### TASK DETAILS
Scan the records for the string "item", then copy each line that has it.

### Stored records
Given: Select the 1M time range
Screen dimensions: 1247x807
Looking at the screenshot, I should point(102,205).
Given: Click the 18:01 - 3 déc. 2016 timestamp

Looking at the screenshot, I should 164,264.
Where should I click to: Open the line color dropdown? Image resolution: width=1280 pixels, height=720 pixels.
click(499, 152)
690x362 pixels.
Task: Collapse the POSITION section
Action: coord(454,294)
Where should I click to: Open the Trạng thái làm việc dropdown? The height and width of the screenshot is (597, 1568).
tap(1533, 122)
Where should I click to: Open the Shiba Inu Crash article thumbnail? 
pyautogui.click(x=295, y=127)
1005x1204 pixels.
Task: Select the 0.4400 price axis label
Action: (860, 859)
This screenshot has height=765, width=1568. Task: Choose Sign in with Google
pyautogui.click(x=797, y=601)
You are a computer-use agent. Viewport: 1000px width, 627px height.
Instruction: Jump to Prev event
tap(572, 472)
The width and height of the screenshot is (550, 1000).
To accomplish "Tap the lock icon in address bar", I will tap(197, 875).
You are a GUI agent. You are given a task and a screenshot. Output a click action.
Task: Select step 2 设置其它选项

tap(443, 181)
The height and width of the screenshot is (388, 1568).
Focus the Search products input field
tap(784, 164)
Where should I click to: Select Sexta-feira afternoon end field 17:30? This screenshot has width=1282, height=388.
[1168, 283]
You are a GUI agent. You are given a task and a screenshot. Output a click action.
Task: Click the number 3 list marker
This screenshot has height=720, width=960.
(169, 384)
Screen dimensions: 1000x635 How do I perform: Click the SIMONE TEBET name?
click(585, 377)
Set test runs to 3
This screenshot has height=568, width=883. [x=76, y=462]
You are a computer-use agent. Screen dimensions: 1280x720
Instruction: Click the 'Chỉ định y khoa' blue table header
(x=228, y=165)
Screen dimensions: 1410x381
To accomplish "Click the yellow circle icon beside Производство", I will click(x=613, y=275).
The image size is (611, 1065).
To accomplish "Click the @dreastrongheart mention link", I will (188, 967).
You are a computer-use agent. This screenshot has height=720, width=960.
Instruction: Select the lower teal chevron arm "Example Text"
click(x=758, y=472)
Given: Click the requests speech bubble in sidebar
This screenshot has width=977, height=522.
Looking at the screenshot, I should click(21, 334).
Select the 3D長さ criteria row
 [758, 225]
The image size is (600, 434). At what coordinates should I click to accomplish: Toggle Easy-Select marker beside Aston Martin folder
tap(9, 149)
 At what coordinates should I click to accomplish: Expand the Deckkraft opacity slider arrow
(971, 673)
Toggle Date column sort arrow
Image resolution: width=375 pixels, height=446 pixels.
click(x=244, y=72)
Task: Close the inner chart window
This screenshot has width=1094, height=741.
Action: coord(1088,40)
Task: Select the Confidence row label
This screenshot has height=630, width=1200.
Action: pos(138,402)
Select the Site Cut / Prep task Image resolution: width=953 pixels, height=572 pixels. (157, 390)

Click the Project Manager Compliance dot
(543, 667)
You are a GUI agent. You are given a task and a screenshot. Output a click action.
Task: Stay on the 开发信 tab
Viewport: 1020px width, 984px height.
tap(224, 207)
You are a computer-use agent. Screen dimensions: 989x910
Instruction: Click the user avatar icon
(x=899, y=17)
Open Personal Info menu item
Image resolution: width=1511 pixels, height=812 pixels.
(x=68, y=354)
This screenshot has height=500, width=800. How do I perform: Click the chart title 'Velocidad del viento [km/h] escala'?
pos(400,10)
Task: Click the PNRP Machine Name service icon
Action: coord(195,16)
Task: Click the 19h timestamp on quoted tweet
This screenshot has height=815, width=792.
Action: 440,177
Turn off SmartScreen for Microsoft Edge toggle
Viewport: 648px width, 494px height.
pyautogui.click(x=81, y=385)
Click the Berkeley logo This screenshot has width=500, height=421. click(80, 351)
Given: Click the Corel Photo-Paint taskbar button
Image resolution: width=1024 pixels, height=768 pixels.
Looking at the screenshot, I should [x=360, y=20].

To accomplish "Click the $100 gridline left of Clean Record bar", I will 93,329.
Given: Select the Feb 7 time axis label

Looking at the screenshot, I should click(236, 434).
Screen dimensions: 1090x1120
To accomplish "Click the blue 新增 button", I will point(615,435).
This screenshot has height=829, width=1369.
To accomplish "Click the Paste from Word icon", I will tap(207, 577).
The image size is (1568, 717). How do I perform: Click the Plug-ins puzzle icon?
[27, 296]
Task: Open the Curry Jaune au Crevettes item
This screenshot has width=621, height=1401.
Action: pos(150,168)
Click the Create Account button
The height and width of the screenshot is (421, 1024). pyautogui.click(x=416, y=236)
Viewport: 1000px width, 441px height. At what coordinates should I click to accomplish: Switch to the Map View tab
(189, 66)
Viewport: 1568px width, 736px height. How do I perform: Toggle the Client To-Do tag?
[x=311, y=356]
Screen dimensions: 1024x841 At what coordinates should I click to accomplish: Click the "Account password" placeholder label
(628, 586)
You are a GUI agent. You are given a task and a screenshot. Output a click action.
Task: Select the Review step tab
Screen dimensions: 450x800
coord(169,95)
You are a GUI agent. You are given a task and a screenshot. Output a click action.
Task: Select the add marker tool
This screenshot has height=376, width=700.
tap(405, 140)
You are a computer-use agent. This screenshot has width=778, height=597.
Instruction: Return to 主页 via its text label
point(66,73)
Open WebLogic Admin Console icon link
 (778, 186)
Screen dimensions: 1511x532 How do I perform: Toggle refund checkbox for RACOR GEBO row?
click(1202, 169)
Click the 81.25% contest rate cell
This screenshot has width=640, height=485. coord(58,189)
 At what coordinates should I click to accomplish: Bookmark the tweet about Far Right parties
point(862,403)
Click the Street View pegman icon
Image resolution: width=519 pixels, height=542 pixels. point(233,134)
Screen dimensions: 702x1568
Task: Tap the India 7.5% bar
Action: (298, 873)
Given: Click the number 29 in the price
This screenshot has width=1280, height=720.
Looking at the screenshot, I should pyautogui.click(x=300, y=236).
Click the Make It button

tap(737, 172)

### WRITTEN SOLUTION
Open Personal Info menu item
Task: Open the Curry Jaune au Crevettes item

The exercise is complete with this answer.